Transcribe all records exactly; omit pictures.
►
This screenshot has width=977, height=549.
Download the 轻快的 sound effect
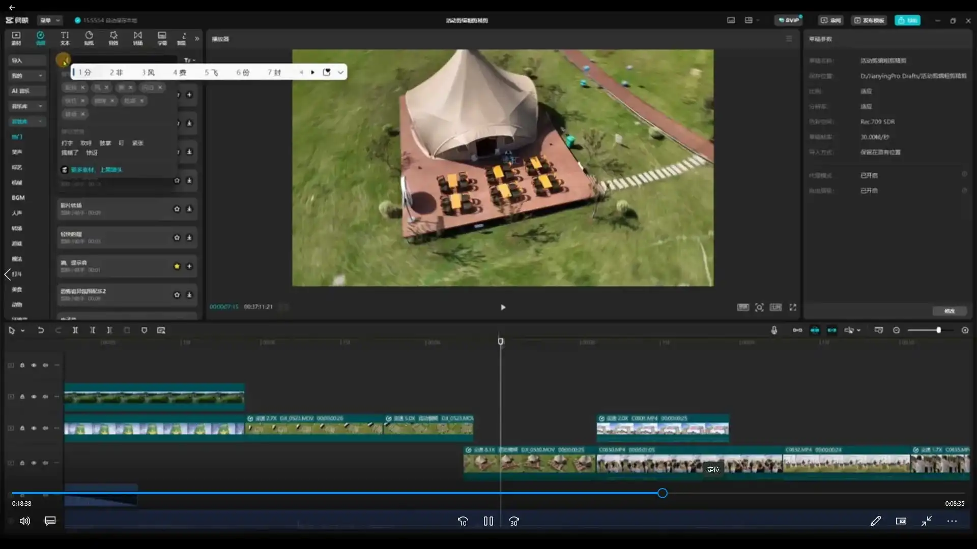point(189,237)
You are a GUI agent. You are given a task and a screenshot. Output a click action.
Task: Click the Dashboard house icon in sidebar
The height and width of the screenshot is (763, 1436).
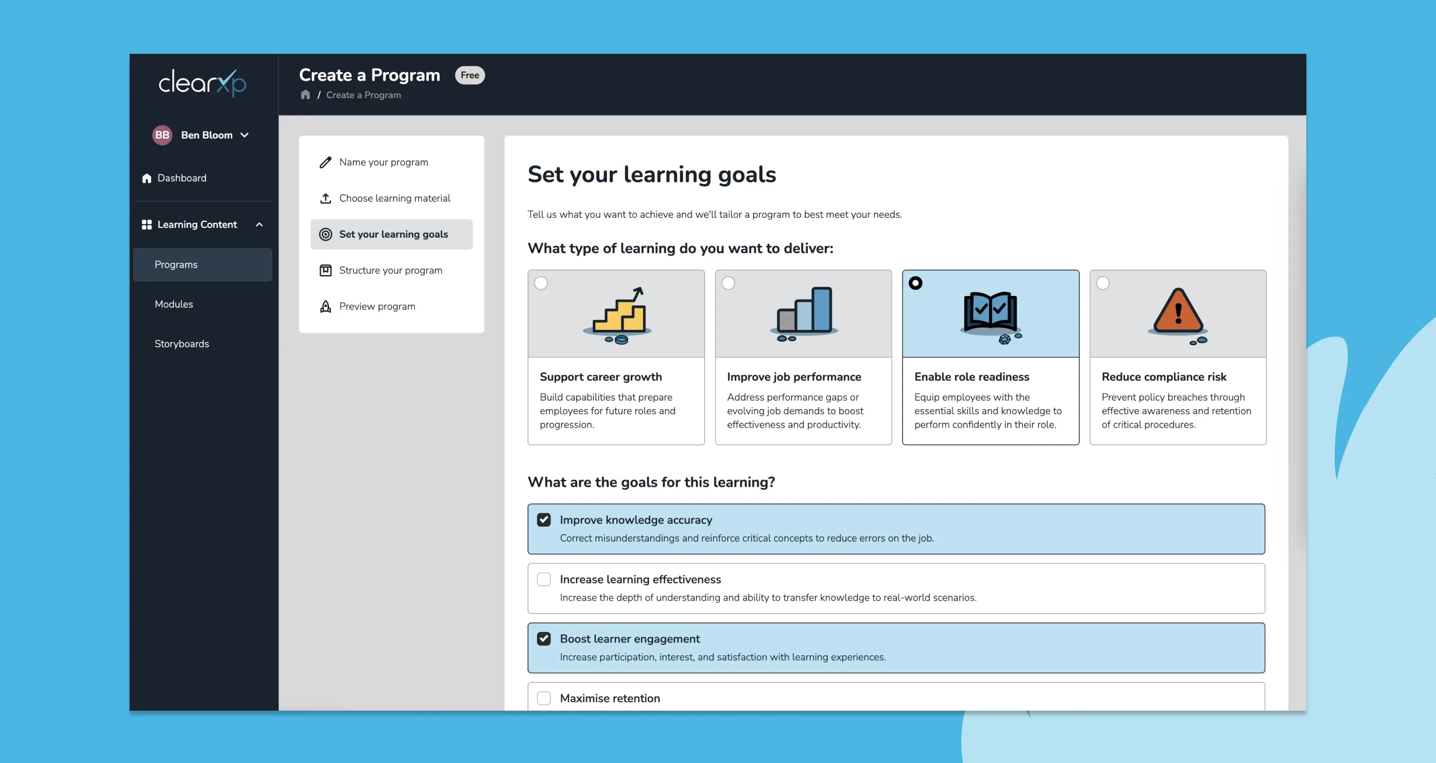coord(147,178)

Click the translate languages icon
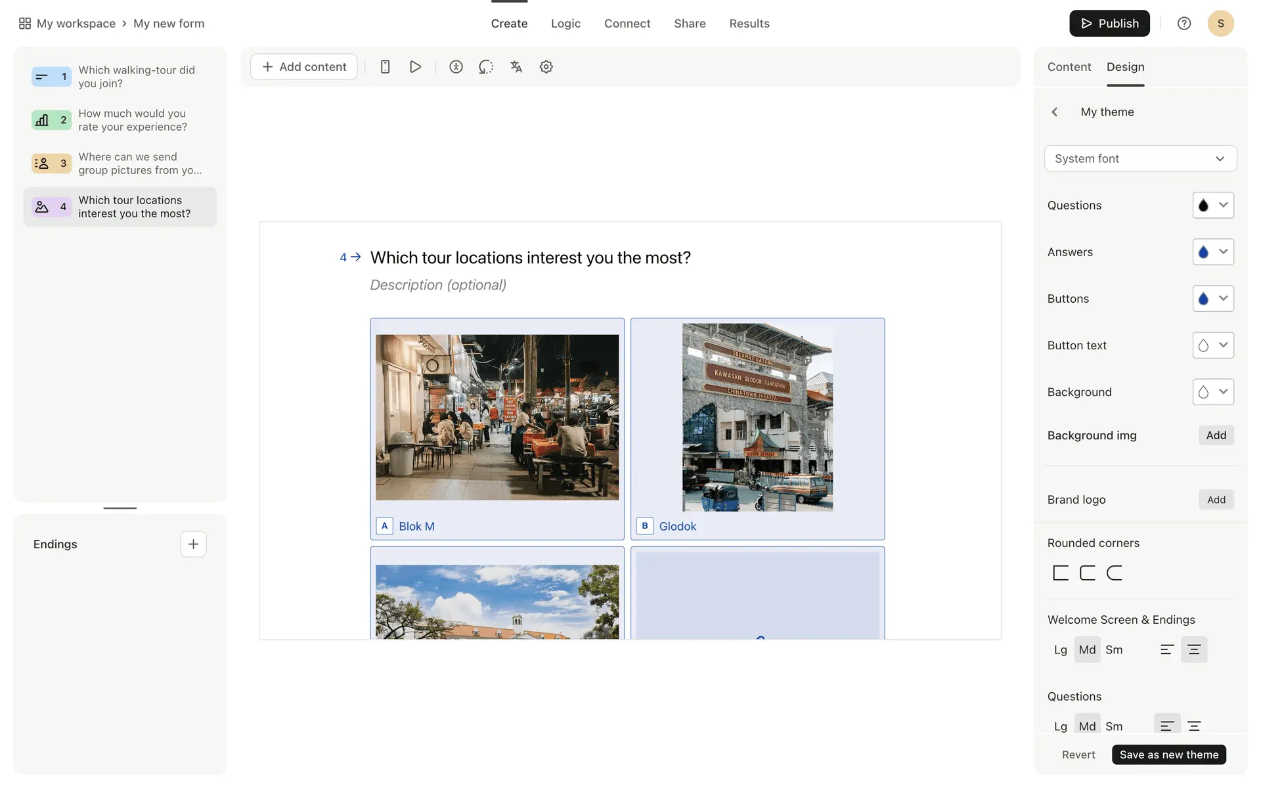click(516, 66)
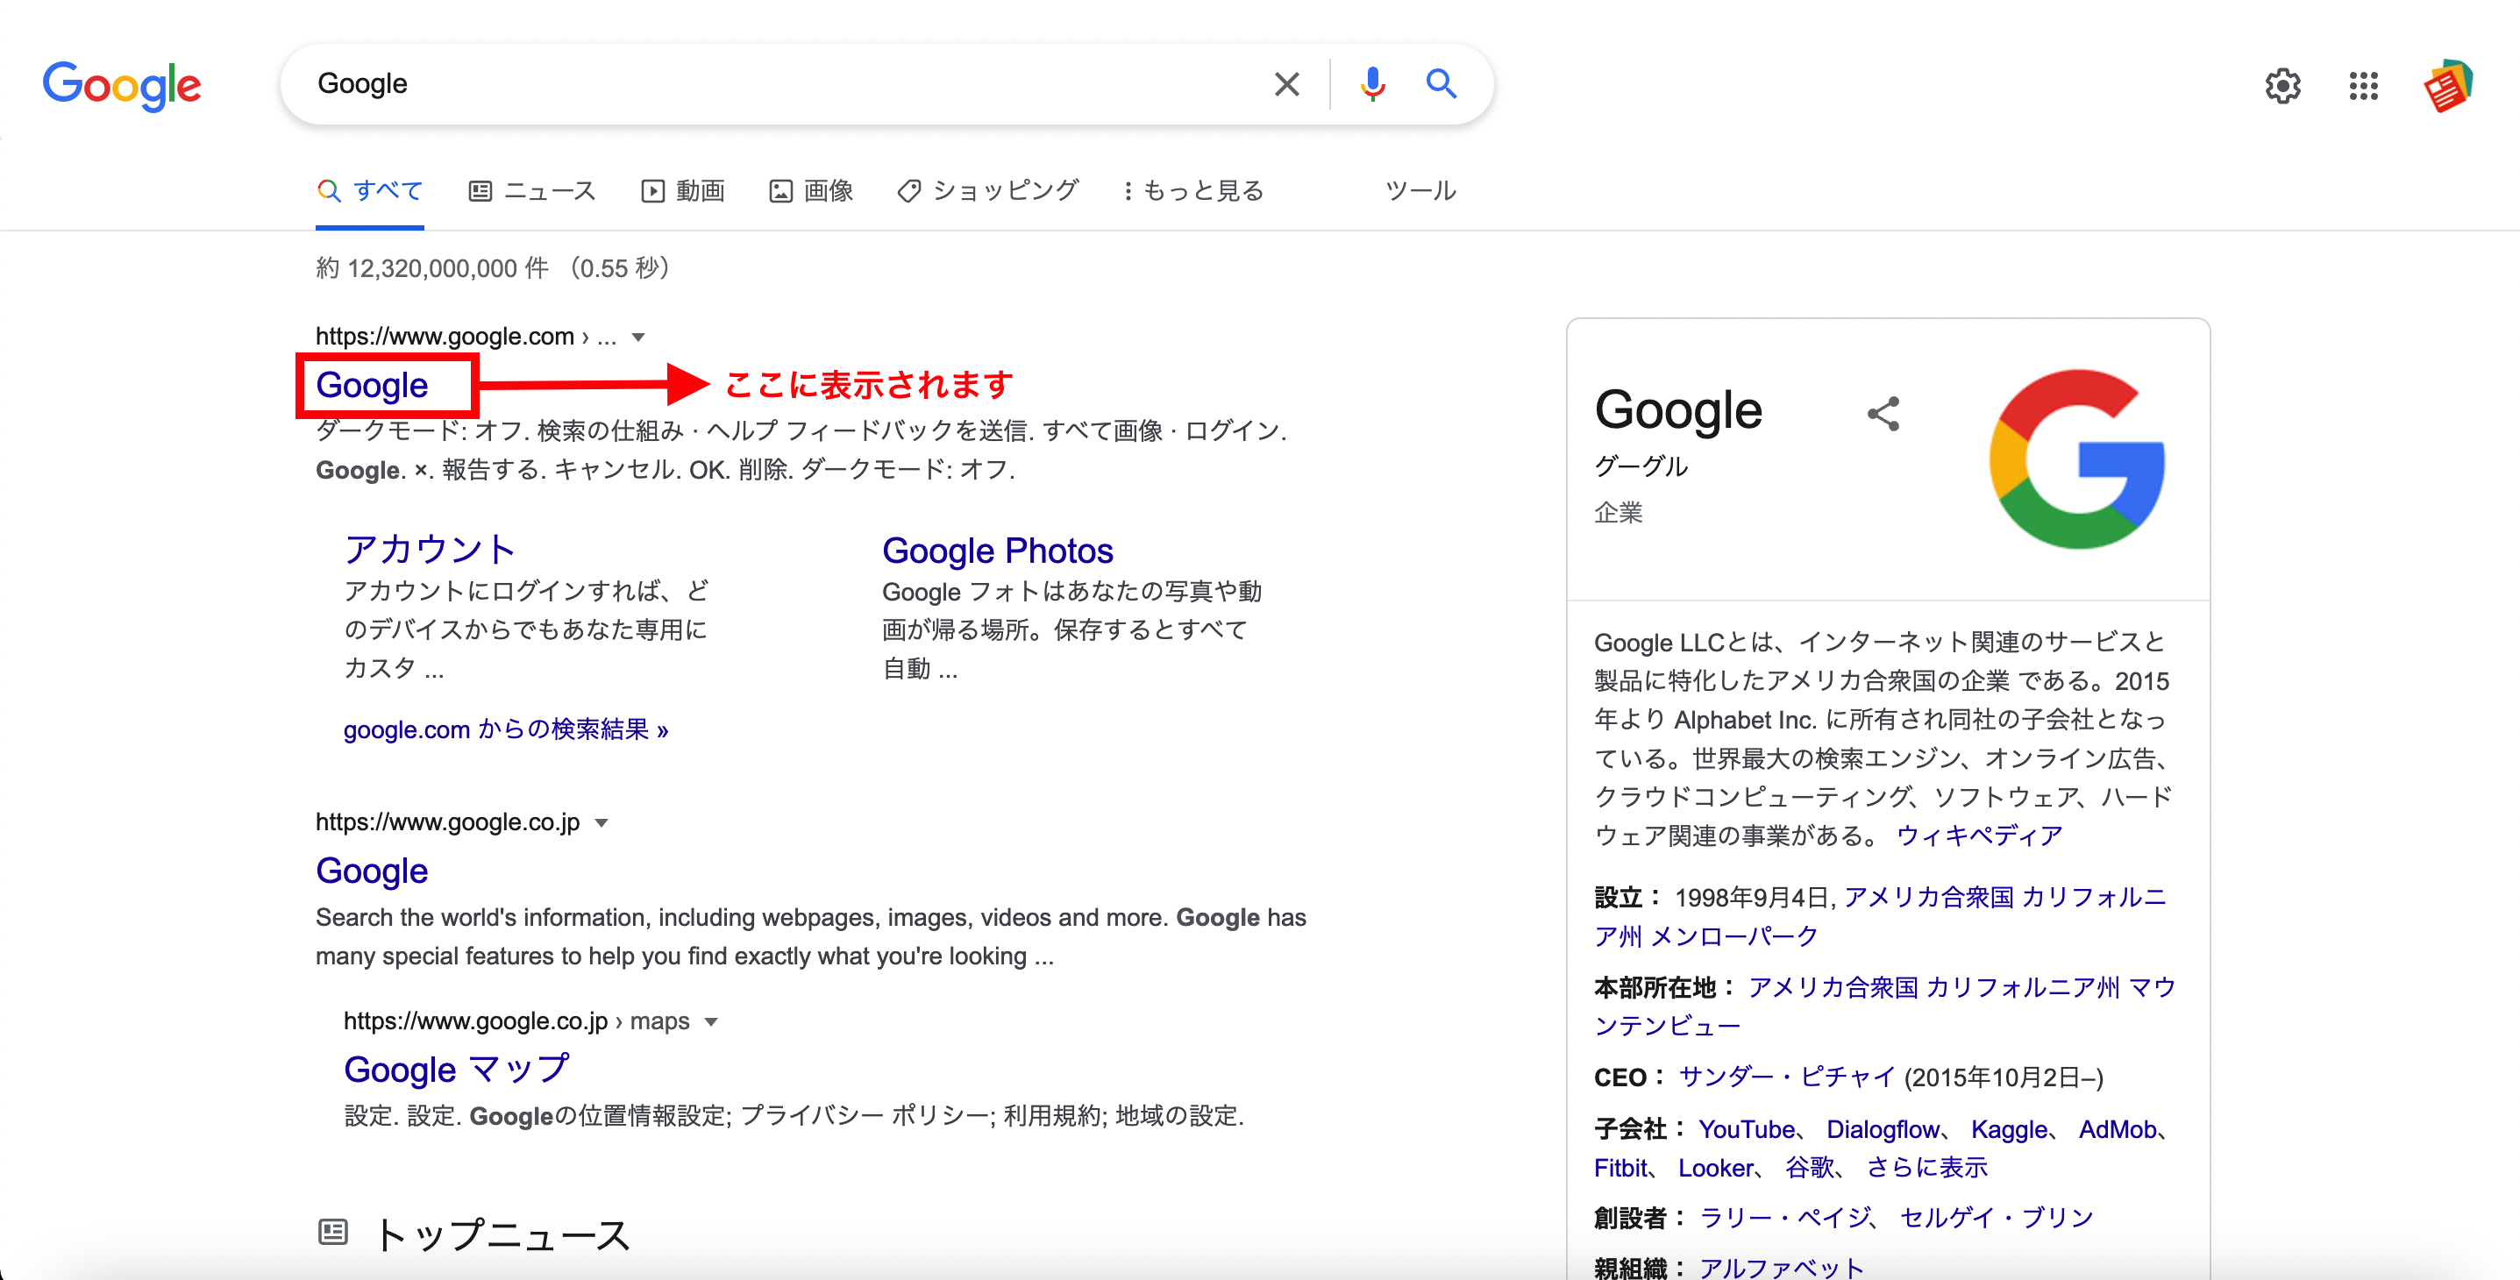Click the blue magnifier search button

(1441, 84)
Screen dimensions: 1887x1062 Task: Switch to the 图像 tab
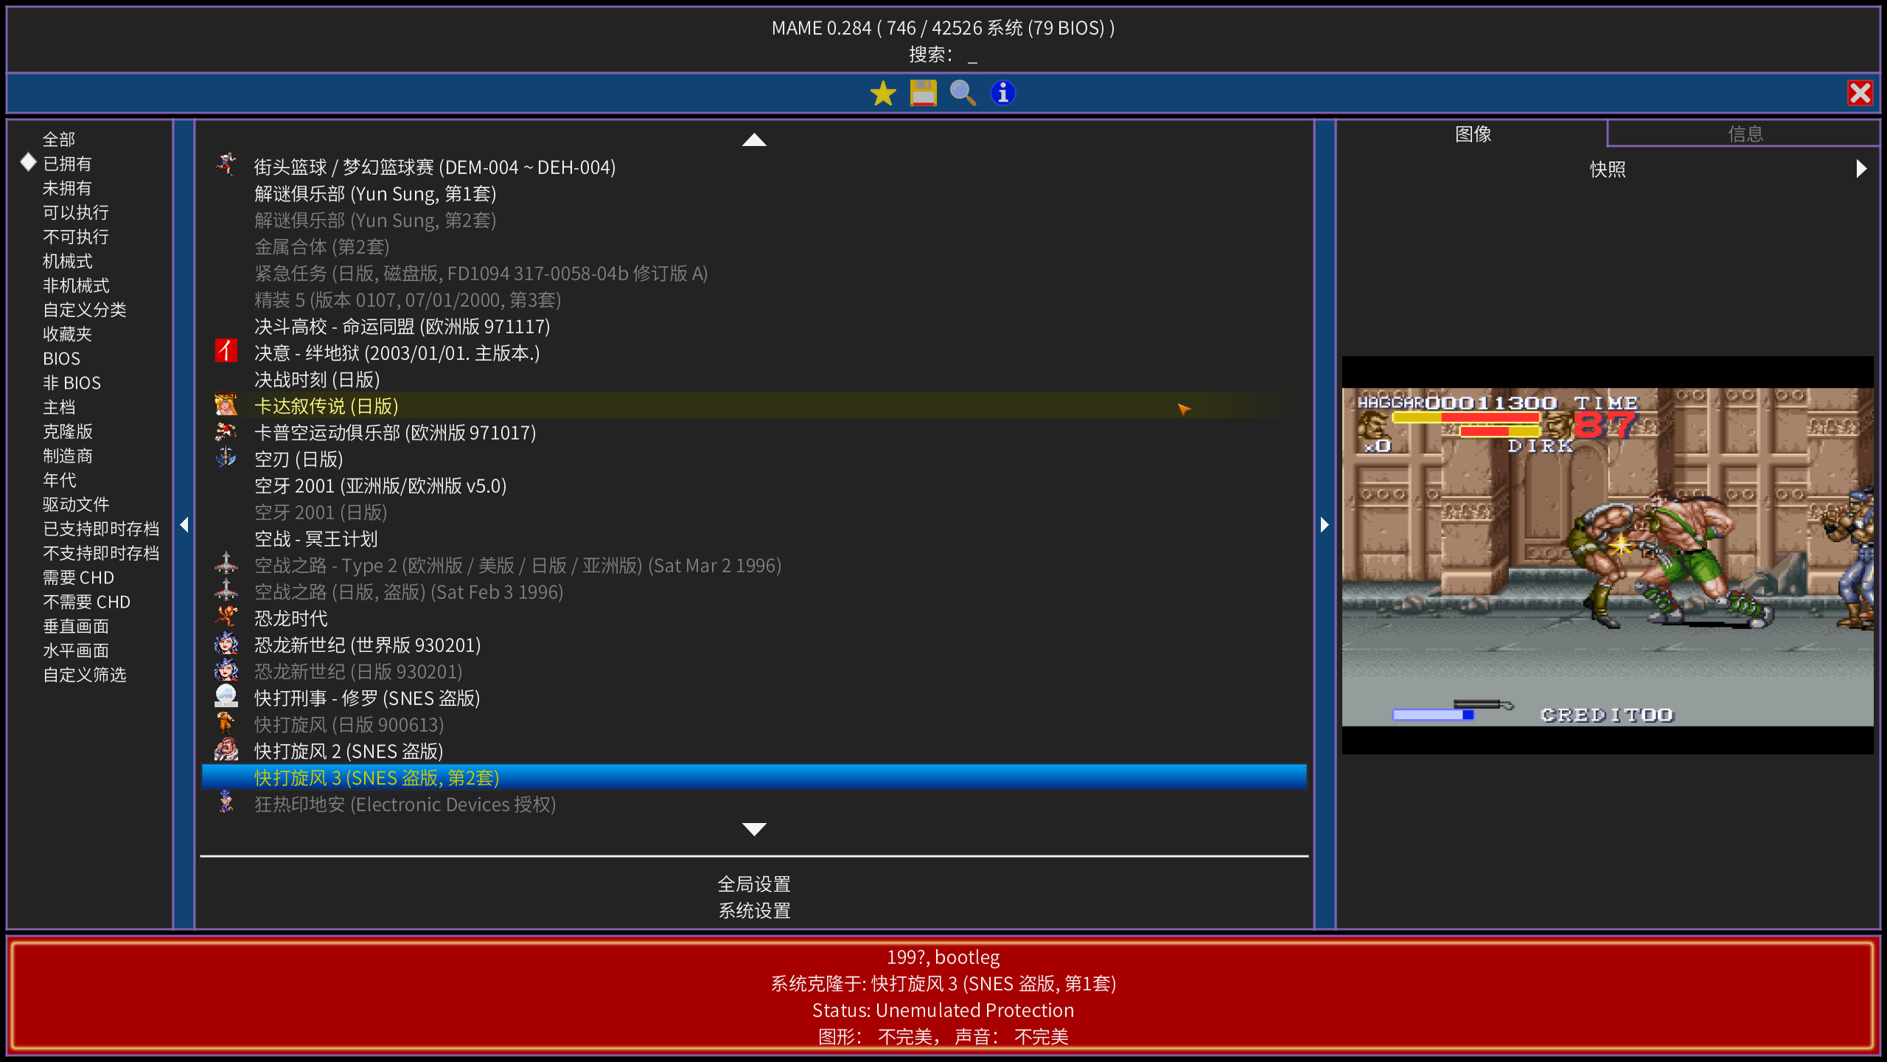(x=1472, y=134)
◄
_Expected answer_.
This screenshot has width=977, height=549.
Download the 轻快的 sound effect
point(189,237)
You are a GUI agent. You are given a task and a screenshot. Output a click action.
Task: Click the Dashboard house icon in sidebar
The height and width of the screenshot is (763, 1436).
coord(147,178)

Click the translate languages icon
click(516, 66)
Click the blue magnifier search button

(1441, 84)
Screen dimensions: 1887x1062 Task: Switch to the 图像 tab
(x=1472, y=134)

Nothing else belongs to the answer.